Upon arriving in Australia, Puyo found it challenging to adjust to the hot weather, with temperatures reaching 40 degrees. He experienced difficulties in performing well during training and arrived late to a friendly match, which resulted in him missing out on a starting position and receiving a fine of €90.

On 30 December 2020 Puyo played in his first league game for Macarthur which was the club first ever league game in its history, which resulted in a 1-0 win over their western rivals, Western Sydney Wanderers.
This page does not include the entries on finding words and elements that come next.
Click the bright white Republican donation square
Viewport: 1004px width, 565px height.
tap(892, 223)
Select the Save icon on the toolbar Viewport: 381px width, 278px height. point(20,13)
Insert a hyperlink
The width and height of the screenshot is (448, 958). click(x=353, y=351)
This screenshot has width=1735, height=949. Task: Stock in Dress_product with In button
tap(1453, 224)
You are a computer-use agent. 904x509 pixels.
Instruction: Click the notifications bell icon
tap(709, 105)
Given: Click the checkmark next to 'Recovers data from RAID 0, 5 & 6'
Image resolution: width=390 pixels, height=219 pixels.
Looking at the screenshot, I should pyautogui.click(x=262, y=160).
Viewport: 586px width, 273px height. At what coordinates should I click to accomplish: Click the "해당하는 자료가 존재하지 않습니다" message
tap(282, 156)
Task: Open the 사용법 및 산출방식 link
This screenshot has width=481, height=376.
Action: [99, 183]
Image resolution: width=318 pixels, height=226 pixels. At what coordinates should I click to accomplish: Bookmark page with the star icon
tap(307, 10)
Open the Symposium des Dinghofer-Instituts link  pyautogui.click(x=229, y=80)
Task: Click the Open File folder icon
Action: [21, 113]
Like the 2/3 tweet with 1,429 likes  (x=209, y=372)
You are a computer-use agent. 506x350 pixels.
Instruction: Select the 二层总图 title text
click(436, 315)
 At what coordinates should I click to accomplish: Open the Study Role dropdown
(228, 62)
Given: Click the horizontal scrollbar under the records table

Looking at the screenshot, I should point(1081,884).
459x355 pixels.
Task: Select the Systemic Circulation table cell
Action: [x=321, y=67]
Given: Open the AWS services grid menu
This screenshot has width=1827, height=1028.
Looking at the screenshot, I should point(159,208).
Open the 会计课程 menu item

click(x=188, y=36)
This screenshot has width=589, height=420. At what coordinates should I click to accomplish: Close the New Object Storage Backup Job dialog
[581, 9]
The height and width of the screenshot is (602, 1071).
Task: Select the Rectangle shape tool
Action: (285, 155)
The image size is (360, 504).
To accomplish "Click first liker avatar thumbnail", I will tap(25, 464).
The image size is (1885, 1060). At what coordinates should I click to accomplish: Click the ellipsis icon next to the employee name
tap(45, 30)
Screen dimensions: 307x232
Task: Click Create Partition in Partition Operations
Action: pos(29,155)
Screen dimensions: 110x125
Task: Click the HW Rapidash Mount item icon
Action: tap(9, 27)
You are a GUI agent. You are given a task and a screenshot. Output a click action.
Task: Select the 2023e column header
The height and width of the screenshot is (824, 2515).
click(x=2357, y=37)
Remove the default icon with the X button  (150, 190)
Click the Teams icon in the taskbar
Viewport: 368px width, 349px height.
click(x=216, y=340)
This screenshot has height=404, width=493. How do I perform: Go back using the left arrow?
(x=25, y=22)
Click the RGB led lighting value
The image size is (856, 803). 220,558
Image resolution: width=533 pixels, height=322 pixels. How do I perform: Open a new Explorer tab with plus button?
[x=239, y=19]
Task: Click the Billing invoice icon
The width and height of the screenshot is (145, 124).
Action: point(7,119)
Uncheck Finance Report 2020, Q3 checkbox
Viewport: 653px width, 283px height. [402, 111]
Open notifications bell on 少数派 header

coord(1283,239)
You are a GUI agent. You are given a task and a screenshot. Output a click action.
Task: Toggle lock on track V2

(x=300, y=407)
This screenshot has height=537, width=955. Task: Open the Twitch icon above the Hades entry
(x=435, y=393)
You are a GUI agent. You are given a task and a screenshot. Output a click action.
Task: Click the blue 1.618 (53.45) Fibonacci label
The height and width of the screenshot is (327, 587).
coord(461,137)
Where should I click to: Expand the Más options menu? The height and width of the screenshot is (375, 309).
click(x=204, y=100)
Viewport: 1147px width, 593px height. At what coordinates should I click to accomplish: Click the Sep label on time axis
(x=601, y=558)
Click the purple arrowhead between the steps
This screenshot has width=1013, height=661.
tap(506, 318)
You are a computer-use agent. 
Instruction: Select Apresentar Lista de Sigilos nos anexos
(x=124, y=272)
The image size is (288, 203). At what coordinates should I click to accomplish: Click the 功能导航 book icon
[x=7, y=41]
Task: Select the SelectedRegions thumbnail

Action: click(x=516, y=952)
However, his debut was cut short in the 58th minute after he received a blow to the head during the game. Puyo had to receive three stitches to treat a bleeding skull injury. On 17 January 2021, Puyo scored his first goal for the club in a 2-1 league win against Newcastle Jets scoring with his trademark left foot and helped the club top the table at the beginning of the season. He was released at the end of the season alongside Ivan Franjic, Walter Scott, Milislav Popovic and Kyle Cimenti.

=== Chambly and Rockdale Ilinden===
After six months without a club, Puyo signed with Chambly on 1 February 2022. He moved back to Australia, joining Rockdale Ilinden on 2 February 2023 in the National Premier Leagues, the second tier of Australian football.

==Personal life==
Puyo has a cousin, Titouan, who was born in Polynesia and is a surfer and stand-up paddle world champion. Puyo also writes articles for SoFoot talking about his experiences as a footballer since joining Macarthur.